Entonces, al actuar Horacio como cronista, asumirá el papel de fedatario que ha de guardar constancia de los hechos (en cierta forma representa al público espectador). Así, le dirá a Fortimbrás: «Dejadme contar al mundo, aún ignorante, cómo ocurrieron estas cosas. Así, oiréis hablar de actos lujuriosos, sanguinarios, desnaturalizados; juicios azarosos, matanzas casuales, muertes preparadas por la astucia y por causas forzadas, y, en este epílogo, propósitos salidos al revés, cayendo sobre las cabezas de los inventores. Todo eso os puedo contar con verdad».

Fortimbrás accede y da órdenes para que se prepare el funeral de Hamlet con honores reales, diciendo: «Sin duda, si se le hubiera puesto a prueba, habría resultado de ánimo egregio; en su despedida, la música de los soldados y los ritos de la guerra hablen sonoramente a su favor».

Hamlet, como personaje trágico, entra en la rueda del destino y la fatalidad. Sin embargo, hoy se le considera como un personaje que decide libremente su modo de actuar. No está impulsado por la fatalidad, nada le obligaba a regresar a Dinamarca tras ser enviado a Inglaterra; podría olvidar la traición de su tío Claudio y la afrenta de su madre, pero Hamlet necesita la justicia y la verdad y, al dar este paso, asume libremente sus consecuencias.

¿Por qué quiere Shakespeare que su recuerdo no caiga en el olvido? Tal vez porque, a pesar de sus desatinos, de sus crímenes y errores, Hamlet ha seguido un camino y quiere hacer justicia, siguiendo sus anhelos más profundos. Y tal como nos ocurre a nosotros mismos —los lectores que se identifican con Hamlet—, Horacio cree en él. Hamlet sirve como ejemplo, porque en él se halla expresada la pujanza y virtud de la esencia humana, así como los desvaríos, caprichos y traiciones de una personalidad atormentada.

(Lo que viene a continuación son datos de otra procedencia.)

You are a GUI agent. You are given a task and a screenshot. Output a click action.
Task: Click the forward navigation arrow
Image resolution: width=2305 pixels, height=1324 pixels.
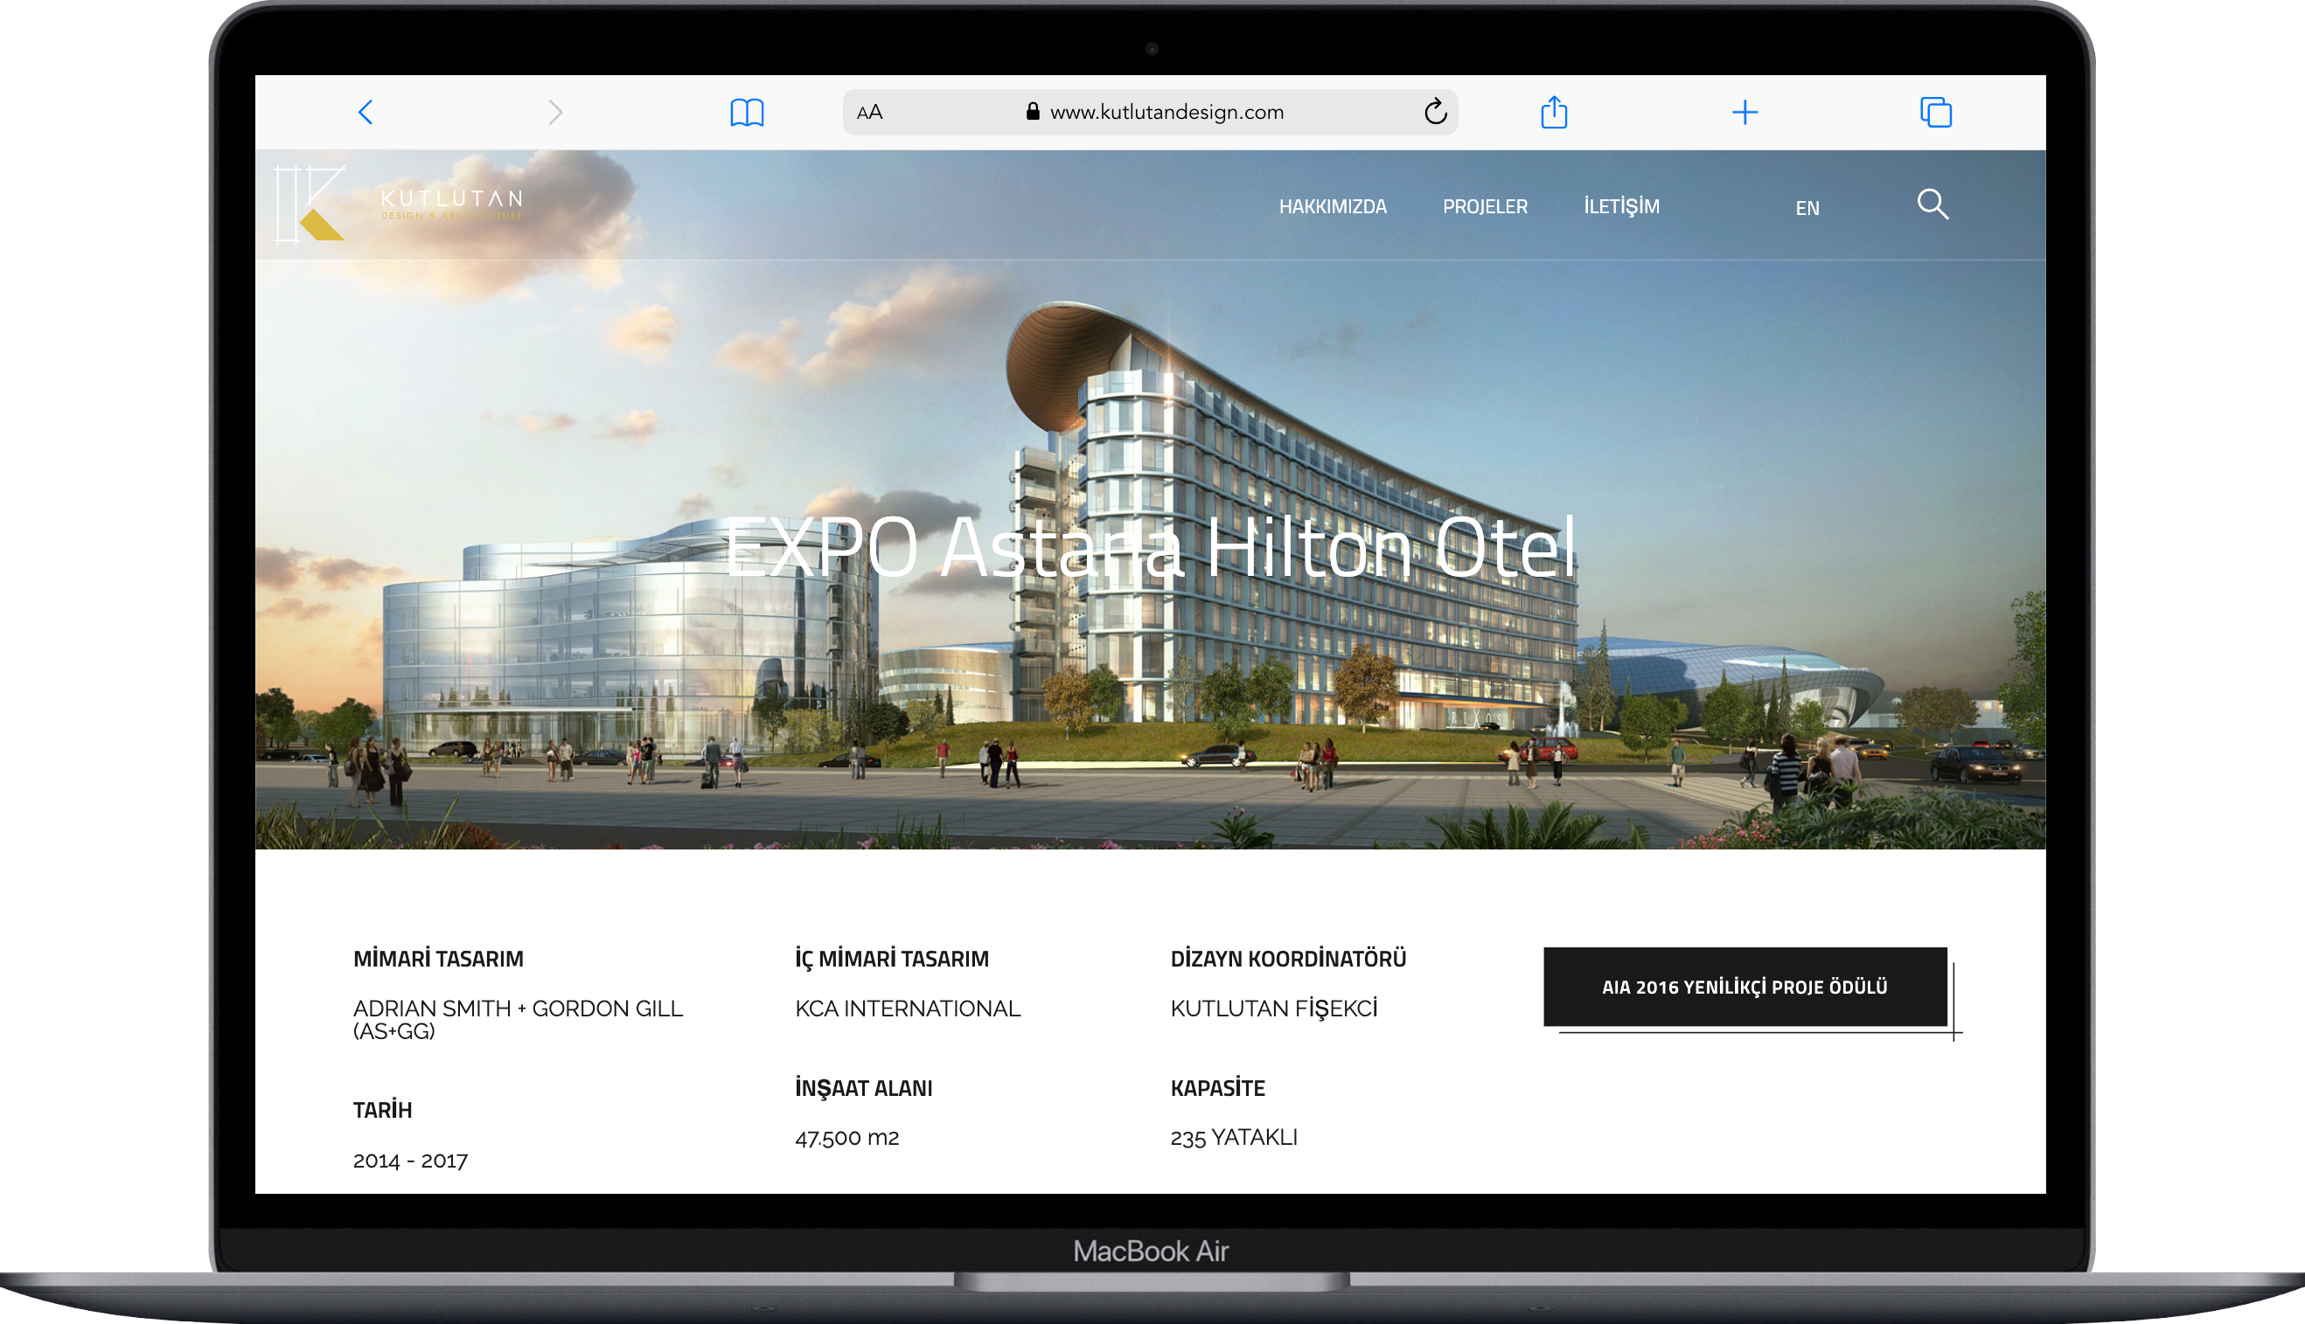556,113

Estamos junto a Hamlet cuando quiere limpiar de corrupción la corte de Elsinor; sentimos sus vaivenes, su falta de decisión y las dificultades de su elección personal. A menudo, fingimos locura, apartando la vista de una realidad corrupta y nauseabunda que nos desagrada, acaso para librarnos de responsabilidades o castigos. Y finalmente, nos situamos junto a él cuando resurge del fango de lo cotidiano para acometer aquello que debe hacerse, para ser carismático adalid que pretende que el mundo retorne a sus principios e ideales.

En esta obra, hemos recorrido junto al personaje su propio camino de transformación y, algunas cosas, se nos han adherido al alma. Porque todo personaje que trata de poner orden en sus ideas y sentimientos, de encontrar su verdad a pesar de las circunstancias adversas, termina por ayudarnos a encontrar nuestro propio hilo de Ariadna.